TASK BRIEF
Each line from the start of the data below through the one containing "Headline (70, 2256)" must be reproduced exactly.

(Data excerpts)
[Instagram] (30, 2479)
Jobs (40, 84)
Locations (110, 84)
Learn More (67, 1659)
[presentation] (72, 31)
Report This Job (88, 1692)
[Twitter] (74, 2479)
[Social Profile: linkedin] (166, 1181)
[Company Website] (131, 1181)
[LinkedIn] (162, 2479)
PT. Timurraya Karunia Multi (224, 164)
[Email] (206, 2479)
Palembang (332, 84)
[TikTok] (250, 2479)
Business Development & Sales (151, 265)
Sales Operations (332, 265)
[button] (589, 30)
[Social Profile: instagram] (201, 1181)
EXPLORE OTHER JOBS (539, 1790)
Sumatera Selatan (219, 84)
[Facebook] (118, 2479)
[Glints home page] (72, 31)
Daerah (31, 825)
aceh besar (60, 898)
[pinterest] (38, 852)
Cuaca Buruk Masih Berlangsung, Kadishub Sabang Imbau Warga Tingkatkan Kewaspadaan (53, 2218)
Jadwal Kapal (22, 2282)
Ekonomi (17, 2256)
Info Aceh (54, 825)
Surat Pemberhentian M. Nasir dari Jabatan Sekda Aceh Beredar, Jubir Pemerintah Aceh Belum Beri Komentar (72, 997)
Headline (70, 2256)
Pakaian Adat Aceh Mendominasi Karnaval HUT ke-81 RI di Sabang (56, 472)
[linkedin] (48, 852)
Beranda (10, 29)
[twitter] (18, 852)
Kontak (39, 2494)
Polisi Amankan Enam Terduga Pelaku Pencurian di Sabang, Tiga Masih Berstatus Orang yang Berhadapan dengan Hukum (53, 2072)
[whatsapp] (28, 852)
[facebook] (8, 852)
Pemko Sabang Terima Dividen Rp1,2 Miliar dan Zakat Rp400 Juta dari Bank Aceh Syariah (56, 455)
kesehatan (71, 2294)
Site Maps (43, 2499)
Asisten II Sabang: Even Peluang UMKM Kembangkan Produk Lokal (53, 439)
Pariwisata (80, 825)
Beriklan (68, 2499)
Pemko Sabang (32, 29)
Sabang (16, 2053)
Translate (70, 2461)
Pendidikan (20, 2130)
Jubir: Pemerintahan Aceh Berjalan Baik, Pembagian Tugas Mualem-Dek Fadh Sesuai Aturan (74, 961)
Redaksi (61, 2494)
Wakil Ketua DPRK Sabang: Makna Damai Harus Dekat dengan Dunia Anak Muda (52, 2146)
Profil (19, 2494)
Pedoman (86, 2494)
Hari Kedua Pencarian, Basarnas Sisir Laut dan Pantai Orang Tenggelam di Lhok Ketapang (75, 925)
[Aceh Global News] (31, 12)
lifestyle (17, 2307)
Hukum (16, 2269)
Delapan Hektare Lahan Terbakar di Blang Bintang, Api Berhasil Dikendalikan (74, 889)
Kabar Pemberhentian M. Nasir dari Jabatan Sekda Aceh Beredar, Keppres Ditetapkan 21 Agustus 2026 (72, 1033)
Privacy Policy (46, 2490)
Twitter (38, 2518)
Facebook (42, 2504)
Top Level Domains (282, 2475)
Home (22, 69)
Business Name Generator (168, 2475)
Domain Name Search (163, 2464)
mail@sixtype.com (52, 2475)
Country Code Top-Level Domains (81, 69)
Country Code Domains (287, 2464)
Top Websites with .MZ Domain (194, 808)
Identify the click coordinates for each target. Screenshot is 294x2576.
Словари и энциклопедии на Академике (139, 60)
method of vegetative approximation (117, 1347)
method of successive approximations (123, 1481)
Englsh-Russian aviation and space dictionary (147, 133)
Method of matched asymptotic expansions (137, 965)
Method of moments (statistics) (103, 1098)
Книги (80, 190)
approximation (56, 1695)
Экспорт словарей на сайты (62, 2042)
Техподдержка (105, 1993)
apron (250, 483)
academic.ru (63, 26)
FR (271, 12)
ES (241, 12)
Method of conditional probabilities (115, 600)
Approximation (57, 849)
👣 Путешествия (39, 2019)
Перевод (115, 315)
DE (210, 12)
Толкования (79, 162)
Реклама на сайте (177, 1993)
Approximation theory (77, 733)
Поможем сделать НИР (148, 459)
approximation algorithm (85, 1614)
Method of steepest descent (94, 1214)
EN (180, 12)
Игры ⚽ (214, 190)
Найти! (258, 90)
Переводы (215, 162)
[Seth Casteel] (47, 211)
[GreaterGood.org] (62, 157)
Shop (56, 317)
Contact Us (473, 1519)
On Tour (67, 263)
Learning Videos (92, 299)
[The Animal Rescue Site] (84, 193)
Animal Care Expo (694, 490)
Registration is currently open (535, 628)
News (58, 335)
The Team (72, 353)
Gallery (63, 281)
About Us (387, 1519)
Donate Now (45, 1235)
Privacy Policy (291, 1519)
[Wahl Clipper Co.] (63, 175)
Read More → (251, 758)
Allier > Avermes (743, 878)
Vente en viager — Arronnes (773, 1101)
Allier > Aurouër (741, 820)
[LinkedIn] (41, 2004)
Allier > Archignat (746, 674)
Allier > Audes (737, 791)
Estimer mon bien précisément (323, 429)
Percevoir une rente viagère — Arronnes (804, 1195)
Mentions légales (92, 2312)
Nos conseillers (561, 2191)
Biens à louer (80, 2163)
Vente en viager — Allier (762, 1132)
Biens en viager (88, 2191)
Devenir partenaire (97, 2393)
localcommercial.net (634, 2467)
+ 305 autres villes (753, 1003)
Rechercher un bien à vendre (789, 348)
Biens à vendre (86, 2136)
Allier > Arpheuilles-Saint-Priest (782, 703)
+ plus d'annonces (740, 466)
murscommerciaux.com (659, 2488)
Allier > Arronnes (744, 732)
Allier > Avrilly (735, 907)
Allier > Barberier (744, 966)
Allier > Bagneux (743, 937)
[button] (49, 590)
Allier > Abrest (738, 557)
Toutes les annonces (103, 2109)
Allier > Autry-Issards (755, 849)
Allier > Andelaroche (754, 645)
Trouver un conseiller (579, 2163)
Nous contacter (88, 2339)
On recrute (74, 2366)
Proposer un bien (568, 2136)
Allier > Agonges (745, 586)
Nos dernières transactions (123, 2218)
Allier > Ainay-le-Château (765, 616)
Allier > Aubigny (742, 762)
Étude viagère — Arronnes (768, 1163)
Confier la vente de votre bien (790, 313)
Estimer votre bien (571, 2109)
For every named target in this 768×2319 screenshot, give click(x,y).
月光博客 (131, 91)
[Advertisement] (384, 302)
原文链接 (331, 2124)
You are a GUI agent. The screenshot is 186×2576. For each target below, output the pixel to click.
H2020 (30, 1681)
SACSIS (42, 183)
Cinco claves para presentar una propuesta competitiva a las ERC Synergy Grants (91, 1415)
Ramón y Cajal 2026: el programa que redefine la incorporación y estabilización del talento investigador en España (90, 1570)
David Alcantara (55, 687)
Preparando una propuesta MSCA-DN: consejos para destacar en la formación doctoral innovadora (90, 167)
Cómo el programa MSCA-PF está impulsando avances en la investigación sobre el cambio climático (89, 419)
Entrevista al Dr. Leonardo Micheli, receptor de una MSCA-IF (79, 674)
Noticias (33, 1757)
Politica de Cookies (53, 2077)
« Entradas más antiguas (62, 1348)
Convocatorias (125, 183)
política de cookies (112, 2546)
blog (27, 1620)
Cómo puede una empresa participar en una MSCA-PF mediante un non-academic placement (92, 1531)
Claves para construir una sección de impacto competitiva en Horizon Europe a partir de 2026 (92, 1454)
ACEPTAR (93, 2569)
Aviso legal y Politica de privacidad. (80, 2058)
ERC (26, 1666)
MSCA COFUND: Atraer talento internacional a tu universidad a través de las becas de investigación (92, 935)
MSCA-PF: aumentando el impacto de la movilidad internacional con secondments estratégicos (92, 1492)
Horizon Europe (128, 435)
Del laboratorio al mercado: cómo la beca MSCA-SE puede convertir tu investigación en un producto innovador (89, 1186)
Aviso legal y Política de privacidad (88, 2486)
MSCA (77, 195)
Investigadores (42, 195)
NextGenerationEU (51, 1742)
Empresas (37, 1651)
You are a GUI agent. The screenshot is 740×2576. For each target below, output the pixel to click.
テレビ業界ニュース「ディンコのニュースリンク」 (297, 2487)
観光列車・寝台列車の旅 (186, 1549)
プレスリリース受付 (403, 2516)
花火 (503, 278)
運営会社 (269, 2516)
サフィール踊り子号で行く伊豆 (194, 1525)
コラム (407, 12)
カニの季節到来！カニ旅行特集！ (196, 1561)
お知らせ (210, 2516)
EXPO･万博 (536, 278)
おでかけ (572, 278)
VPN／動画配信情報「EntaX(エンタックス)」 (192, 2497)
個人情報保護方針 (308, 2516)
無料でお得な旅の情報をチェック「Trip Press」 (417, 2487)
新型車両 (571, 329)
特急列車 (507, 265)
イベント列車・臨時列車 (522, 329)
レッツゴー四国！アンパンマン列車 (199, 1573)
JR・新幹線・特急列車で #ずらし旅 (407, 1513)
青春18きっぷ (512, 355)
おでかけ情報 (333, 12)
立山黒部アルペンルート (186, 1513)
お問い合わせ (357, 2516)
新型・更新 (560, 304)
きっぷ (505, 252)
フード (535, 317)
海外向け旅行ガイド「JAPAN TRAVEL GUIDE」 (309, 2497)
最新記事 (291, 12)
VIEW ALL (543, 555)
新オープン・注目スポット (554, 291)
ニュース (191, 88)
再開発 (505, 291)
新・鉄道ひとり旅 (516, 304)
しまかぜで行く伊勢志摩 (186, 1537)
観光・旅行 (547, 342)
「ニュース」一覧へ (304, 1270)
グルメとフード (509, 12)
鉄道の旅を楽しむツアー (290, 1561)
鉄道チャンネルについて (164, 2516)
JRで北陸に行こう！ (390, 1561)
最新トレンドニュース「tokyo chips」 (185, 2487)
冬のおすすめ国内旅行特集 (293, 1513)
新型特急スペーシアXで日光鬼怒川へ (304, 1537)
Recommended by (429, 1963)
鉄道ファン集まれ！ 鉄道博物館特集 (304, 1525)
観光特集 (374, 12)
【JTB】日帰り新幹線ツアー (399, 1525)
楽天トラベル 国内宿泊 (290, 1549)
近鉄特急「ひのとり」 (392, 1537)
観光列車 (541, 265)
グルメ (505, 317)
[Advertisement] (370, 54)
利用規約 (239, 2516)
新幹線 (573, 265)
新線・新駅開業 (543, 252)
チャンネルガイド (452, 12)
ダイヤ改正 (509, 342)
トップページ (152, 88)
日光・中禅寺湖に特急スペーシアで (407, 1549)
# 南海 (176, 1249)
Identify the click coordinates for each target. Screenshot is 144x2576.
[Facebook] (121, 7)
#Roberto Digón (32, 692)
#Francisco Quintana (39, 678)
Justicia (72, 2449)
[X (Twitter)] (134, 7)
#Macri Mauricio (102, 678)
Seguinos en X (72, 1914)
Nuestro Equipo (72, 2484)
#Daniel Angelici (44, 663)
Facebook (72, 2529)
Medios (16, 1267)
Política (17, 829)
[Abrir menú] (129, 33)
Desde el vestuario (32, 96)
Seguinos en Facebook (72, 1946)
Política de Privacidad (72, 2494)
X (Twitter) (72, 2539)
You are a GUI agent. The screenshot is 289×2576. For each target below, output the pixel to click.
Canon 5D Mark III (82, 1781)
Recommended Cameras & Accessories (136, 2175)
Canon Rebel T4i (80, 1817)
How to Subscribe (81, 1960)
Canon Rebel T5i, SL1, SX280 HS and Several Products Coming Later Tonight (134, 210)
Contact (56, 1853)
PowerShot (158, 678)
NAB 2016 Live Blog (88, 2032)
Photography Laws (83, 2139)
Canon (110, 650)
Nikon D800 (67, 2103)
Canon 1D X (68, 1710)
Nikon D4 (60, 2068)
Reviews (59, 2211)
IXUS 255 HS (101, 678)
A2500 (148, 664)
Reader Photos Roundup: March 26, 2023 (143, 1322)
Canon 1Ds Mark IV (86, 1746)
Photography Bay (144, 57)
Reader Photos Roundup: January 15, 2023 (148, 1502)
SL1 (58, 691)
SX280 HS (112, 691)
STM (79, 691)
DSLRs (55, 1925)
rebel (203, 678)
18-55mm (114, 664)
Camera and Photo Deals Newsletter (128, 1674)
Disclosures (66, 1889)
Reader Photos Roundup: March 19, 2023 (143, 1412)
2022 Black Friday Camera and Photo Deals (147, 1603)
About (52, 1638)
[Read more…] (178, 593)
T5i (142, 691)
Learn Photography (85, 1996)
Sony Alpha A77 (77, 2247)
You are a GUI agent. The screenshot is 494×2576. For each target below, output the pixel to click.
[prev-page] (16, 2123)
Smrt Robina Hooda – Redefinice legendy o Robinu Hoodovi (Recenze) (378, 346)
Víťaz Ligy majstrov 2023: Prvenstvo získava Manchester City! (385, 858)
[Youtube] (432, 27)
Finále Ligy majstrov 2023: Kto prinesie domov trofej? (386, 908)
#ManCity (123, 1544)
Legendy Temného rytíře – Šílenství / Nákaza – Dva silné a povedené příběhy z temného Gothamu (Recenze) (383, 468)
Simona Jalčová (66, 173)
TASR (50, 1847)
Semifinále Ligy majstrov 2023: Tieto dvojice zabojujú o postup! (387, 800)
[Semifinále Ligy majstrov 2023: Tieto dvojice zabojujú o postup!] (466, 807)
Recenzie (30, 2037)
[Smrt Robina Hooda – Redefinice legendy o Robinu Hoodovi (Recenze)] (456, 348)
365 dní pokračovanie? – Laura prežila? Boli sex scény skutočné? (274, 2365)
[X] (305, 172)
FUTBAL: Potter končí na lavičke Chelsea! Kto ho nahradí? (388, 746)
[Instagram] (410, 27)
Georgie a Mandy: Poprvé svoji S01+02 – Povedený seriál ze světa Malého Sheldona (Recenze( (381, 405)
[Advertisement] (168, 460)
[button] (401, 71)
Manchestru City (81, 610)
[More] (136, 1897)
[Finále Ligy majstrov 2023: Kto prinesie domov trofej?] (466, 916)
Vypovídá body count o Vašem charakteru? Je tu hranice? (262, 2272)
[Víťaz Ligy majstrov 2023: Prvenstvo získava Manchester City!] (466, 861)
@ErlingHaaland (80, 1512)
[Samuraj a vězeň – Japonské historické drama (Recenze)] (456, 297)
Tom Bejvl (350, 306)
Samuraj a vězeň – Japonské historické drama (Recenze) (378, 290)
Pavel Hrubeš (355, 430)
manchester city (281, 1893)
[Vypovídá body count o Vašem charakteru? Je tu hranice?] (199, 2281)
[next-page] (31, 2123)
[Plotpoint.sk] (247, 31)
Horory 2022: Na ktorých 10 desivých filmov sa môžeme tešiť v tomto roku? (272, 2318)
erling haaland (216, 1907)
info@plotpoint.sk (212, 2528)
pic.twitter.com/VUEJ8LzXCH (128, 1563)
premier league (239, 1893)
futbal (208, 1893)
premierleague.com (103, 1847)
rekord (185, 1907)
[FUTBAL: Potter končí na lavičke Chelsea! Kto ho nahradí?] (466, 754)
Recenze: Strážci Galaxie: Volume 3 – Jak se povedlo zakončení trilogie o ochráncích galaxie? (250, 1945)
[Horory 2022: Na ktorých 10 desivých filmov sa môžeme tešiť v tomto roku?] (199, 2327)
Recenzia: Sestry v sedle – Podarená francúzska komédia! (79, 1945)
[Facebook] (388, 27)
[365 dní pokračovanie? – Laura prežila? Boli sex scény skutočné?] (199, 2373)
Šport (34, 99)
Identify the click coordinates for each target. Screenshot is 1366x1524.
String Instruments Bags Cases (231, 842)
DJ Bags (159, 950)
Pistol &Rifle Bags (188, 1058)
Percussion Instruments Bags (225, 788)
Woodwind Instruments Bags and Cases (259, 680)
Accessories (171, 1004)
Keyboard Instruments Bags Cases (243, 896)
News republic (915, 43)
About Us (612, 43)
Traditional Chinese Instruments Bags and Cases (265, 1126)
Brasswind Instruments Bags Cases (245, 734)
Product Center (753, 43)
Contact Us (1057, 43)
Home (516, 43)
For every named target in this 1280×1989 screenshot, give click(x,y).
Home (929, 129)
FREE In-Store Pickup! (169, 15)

COMPLETED EXERCISE
[Instagram] (30, 2479)
Jobs (40, 84)
Locations (110, 84)
Learn More (67, 1659)
[presentation] (72, 31)
Report This Job (88, 1692)
[Twitter] (74, 2479)
[Social Profile: linkedin] (166, 1181)
[Company Website] (131, 1181)
[LinkedIn] (162, 2479)
PT. Timurraya Karunia Multi (224, 164)
[Email] (206, 2479)
Palembang (332, 84)
[TikTok] (250, 2479)
Business Development & Sales (151, 265)
Sales Operations (332, 265)
[button] (589, 30)
[Social Profile: instagram] (201, 1181)
EXPLORE OTHER JOBS (539, 1790)
Sumatera Selatan (219, 84)
[Facebook] (118, 2479)
[Glints home page] (72, 31)
Daerah (31, 825)
aceh besar (60, 898)
[pinterest] (38, 852)
Cuaca Buruk Masih Berlangsung, Kadishub Sabang Imbau Warga Tingkatkan Kewaspadaan (53, 2218)
Jadwal Kapal (22, 2282)
Ekonomi (17, 2256)
Info Aceh (54, 825)
Surat Pemberhentian M. Nasir dari Jabatan Sekda Aceh Beredar, Jubir Pemerintah Aceh Belum Beri Komentar (72, 997)
Headline (70, 2256)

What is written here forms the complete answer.